*** Opening of Records for this task ***

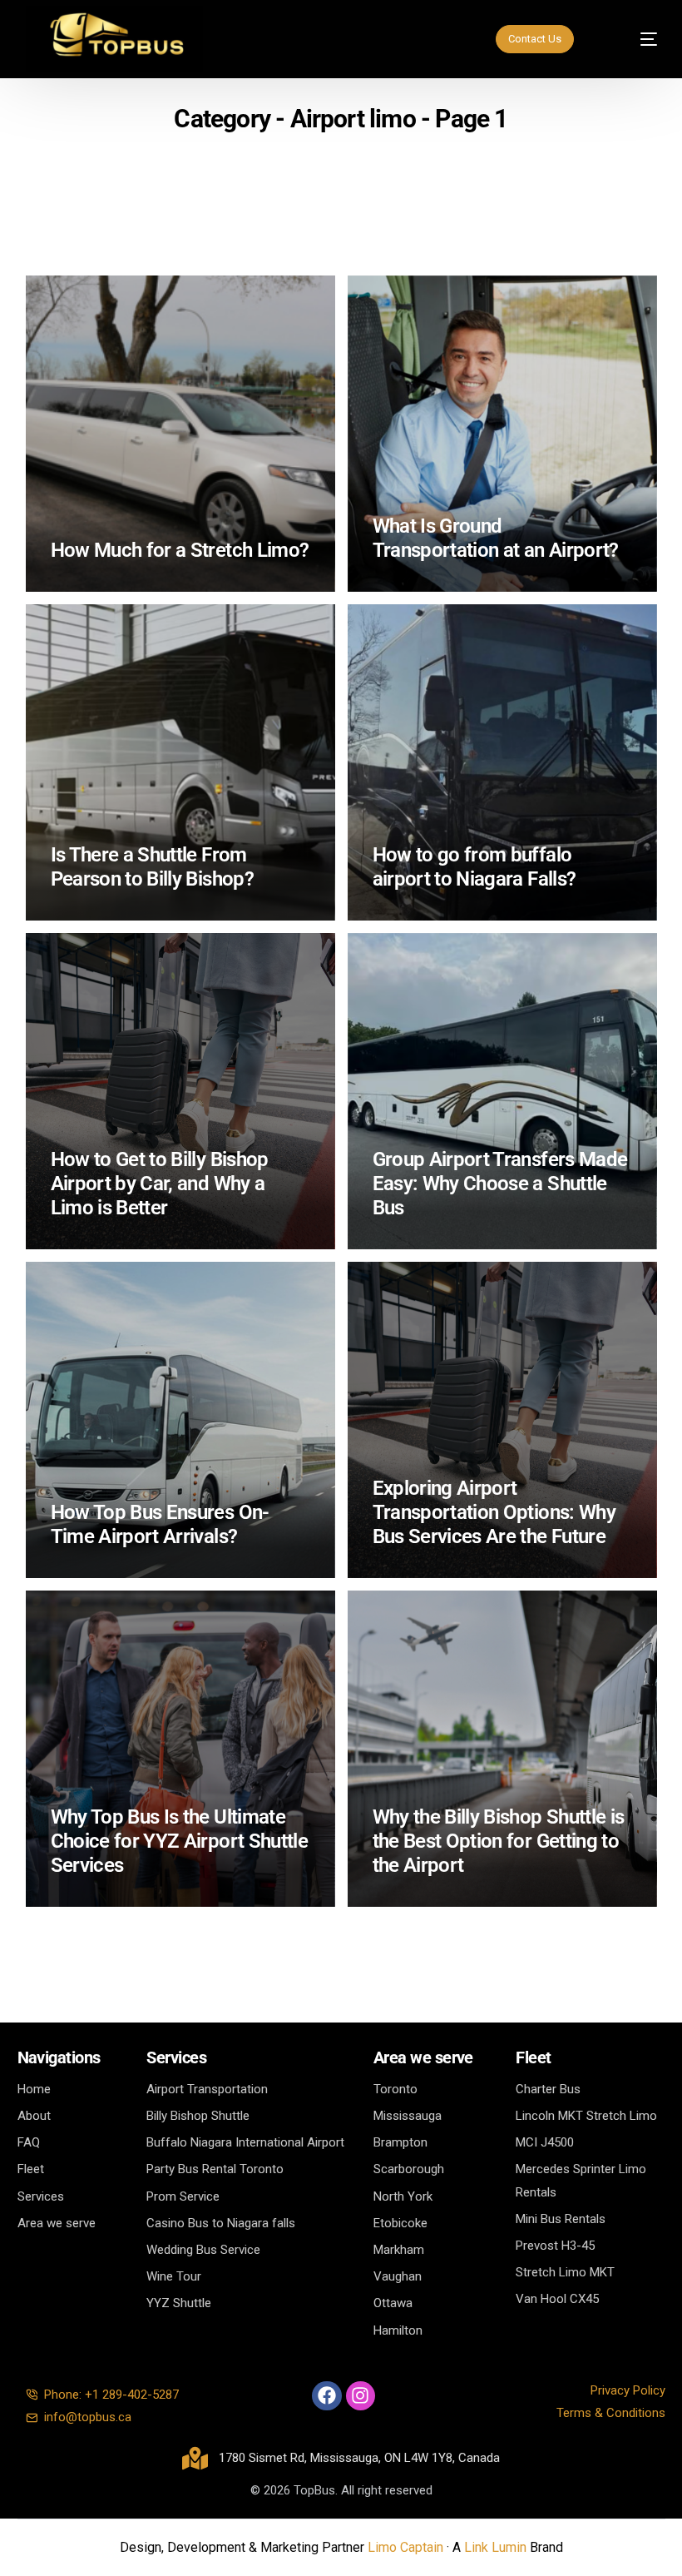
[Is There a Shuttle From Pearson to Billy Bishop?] (180, 762)
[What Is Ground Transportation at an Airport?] (502, 433)
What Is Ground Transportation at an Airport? (496, 538)
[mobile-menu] (633, 39)
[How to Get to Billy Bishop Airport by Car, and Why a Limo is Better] (180, 1091)
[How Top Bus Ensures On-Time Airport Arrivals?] (180, 1420)
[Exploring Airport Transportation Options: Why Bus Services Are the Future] (502, 1420)
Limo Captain (405, 2547)
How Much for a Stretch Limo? (180, 550)
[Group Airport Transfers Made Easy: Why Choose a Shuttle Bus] (502, 1091)
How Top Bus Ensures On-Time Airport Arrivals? (160, 1524)
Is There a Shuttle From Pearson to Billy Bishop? (152, 867)
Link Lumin (495, 2547)
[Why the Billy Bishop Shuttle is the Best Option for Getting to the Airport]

*** Close of Records for this task ***

## Activity
Filter the data down to the lines that contain the string "There", and copy them.

## Solved exercise
[Is There a Shuttle From Pearson to Billy Bishop?] (180, 762)
Is There a Shuttle From Pearson to Billy Bishop? (152, 867)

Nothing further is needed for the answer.